> Extrait du document:

Lyliane Orand, administratrice de l’association des acteurs de la Biovallée introduisait cette soirée : « Ces 2èmes Entretiens ont pour titre « quelle culture alimentaire en Biovallée ». Vous m’accorderez que nous n’avons pas attendu cette soirée pour mettre en place des façons de vivre, d’accéder à une alimentation de qualité, de favoriser des circuits courts et bios, de s’assurer de leur qualité gustative et de leur impact sur l’environnement. Depuis longtemps, ici en Biovallee, nous sommes attentifs à ces sujets. Et donc, comment pouvons-nous faire perdurer un système toujours menacé par la grande distribution. Comment faire venir dans ce mode de vie les personnes qui en restent éloignées, comment aller plus loin, et comment aller plus loin avec les acteurs de la Biovallée ? C’est sur ces sujets élargis à l’extérieur du territoire Biovallée, à la France entière et plus encore, a ses politiques publiques que nous souhaitons nous pencher ce soir.

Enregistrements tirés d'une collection
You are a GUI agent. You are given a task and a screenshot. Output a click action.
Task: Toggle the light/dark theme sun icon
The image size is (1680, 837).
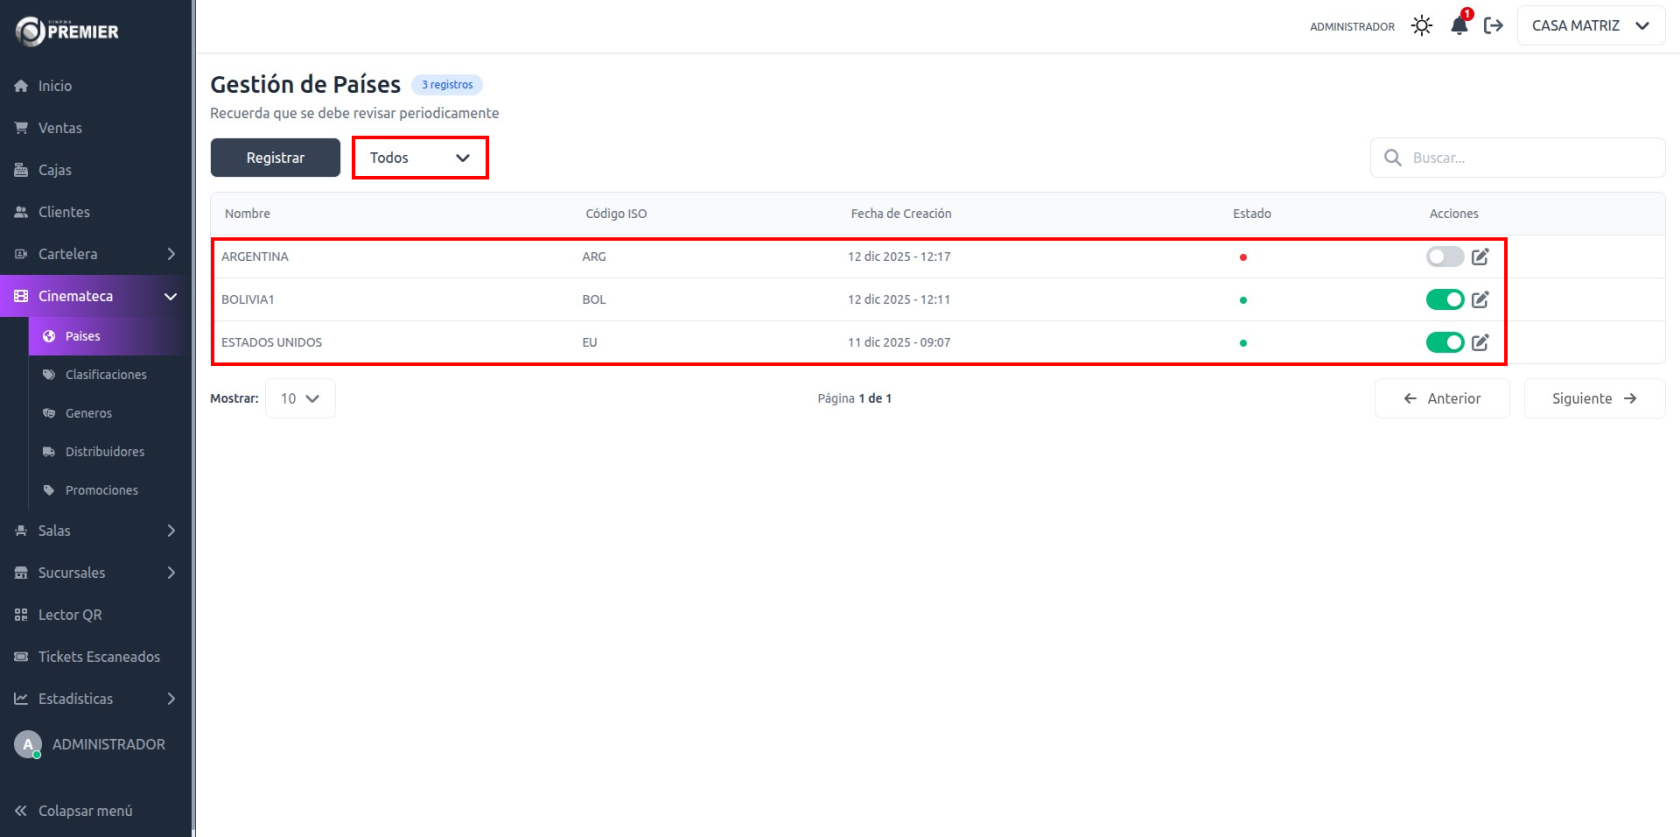coord(1421,26)
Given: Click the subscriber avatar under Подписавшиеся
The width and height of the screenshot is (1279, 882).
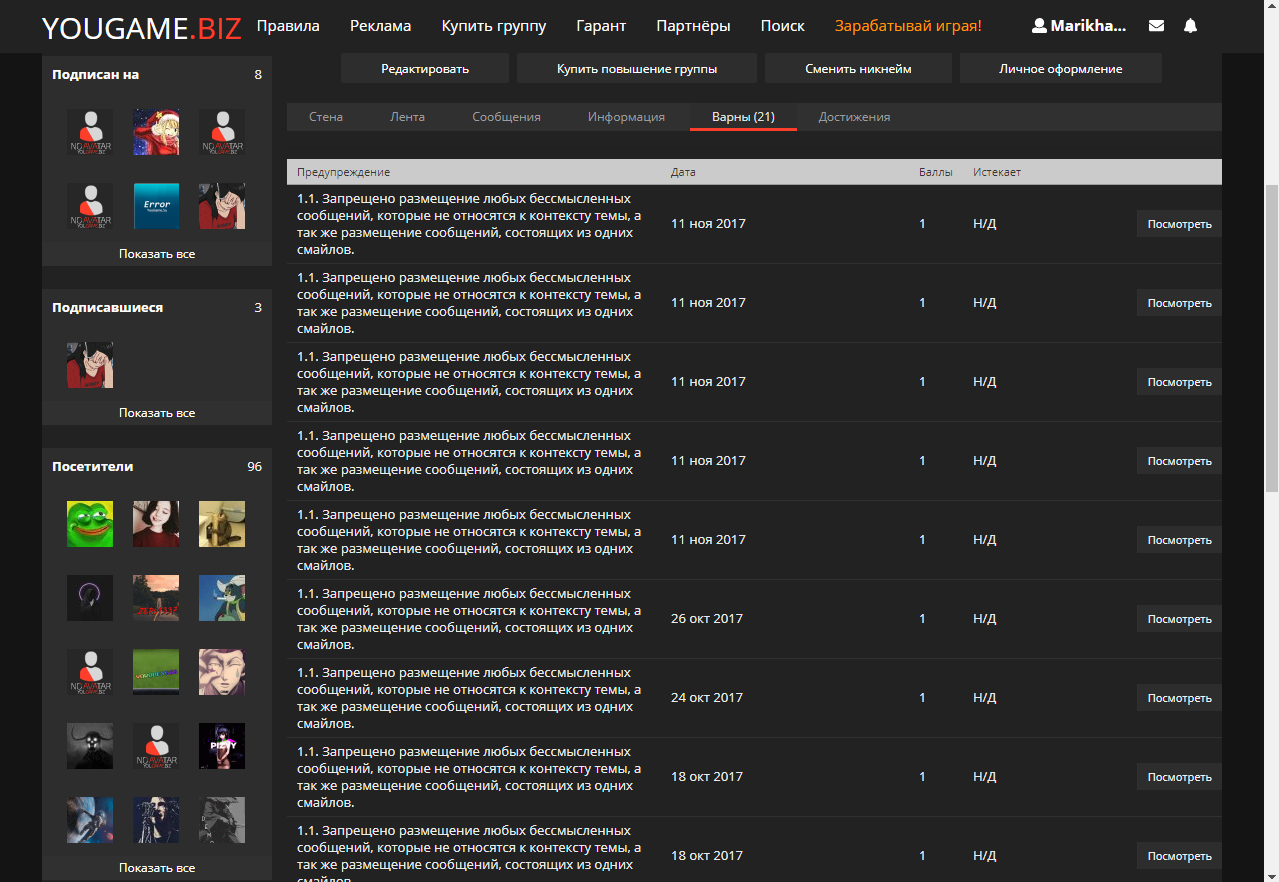Looking at the screenshot, I should pos(90,365).
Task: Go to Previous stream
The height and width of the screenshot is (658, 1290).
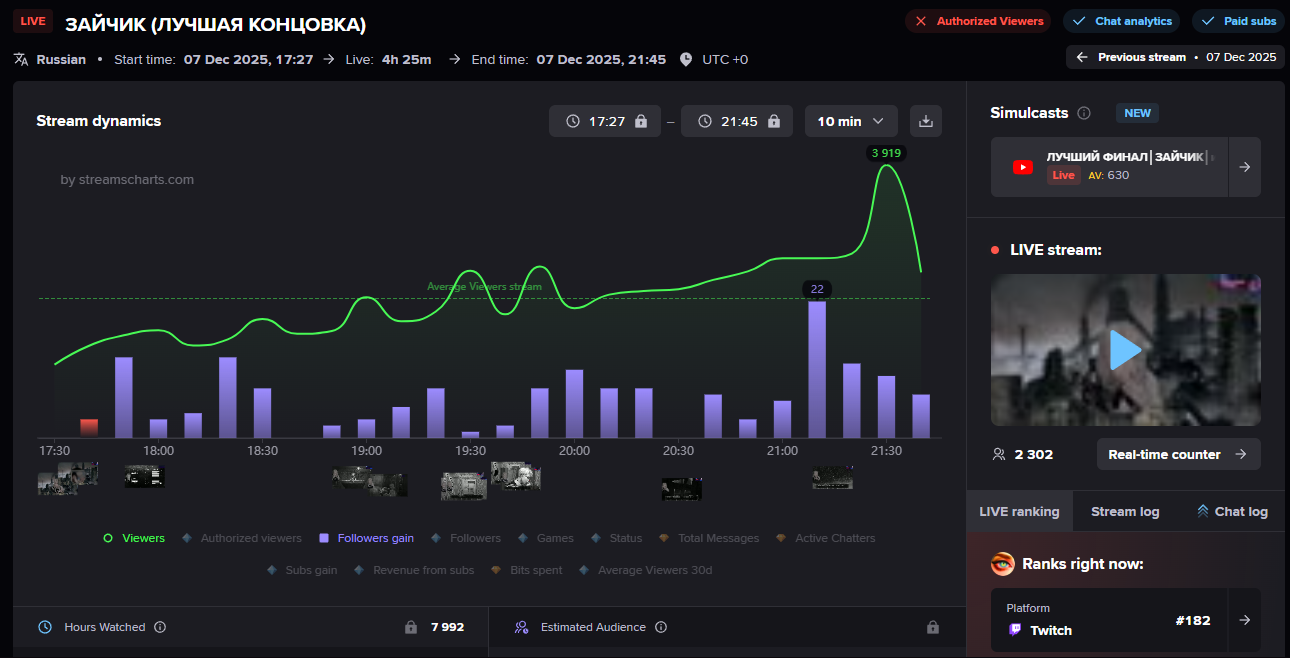Action: 1176,57
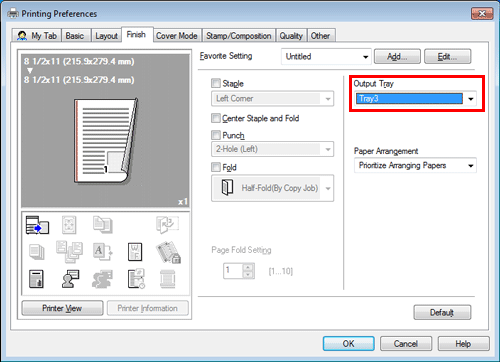Click the Default button
This screenshot has height=362, width=500.
pyautogui.click(x=442, y=312)
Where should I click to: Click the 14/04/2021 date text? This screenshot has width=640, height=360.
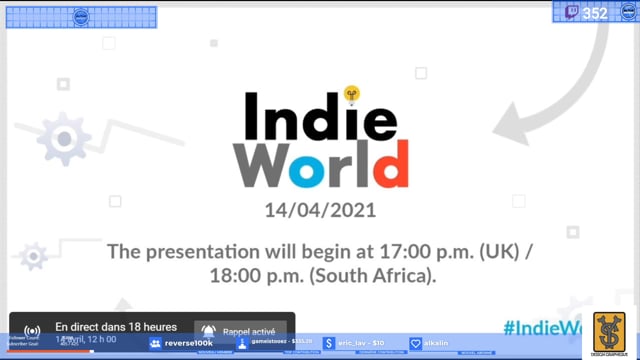[320, 211]
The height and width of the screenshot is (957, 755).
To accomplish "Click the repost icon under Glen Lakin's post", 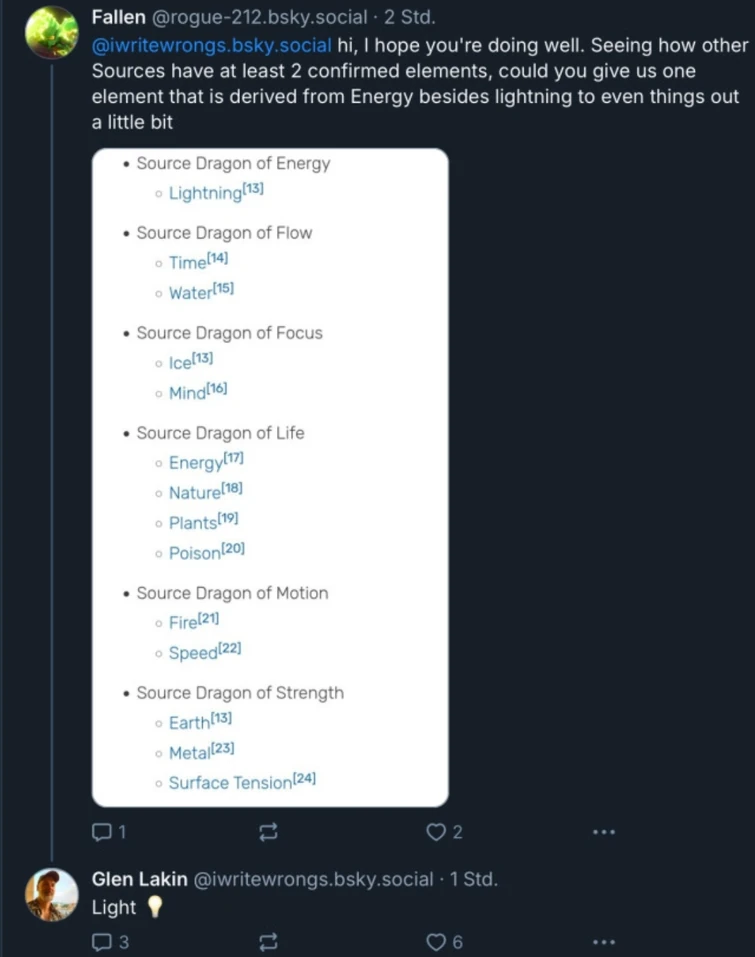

> Consignes:
• a. Résumez en deux phrases l'extrait sur la culture alimentaire en Biovallée.
• b. Rédigez la suite de l'extrait sur la culture alimentaire en Biovallée, en reprenant après sa dernière phrase.
Les enregistrements forment un matériau distinct, sans lien avec l'extrait.

> Réponses dans l'ordre:
• a. Lyliane Orand, administratrice de l'association des acteurs de la Biovallée, ouvre les 2èmes Entretiens, intitulés « quelle culture alimentaire en Biovallée », en rappelant que le territoire est attentif depuis longtemps à une alimentation de qualité, aux circuits courts et bios, à la qualité gustative et à l'impact sur l'environnement. Elle demande comment faire perdurer ce système menacé par la grande distribution, y amener les personnes qui en restent éloignées et aller plus loin avec les acteurs de la Biovallée, sujets que la soirée souhaite examiner au-delà du territoire, à l'échelle de la France et de ses politiques publiques.

• b.
Pour cela, nous proposons à Hugues Vernier, responsable du service agriculture à la CCVD qui brossera un tableau sur l’historique de la Biovallée en matière d’alimentation, Dominique Paturel a fait partie d’un groupe de travail lors des Etats Généraux de l’Alimentation et son point de vue apportera un éclairage intéressant sur les enjeux démocratiques de l’alimentation, Florent Dunoyer, directeur de la Carline, expliquera comment fonctionne cette SCIC avec les acteurs locaux et Célia de Lavergne, co-rapporteure des Etats Généraux de l’Alimentation et députée qui reviendra sur les Etats Généraux de l’Alimentation, ce qui permettra de bénéficier de ses réflexions, de son approche sur le sujet et de comment on peut faire avancer notre territoire. Je suis sûre que vos questions s’attacheront à permettre de compléter chacun de leurs points de vue ».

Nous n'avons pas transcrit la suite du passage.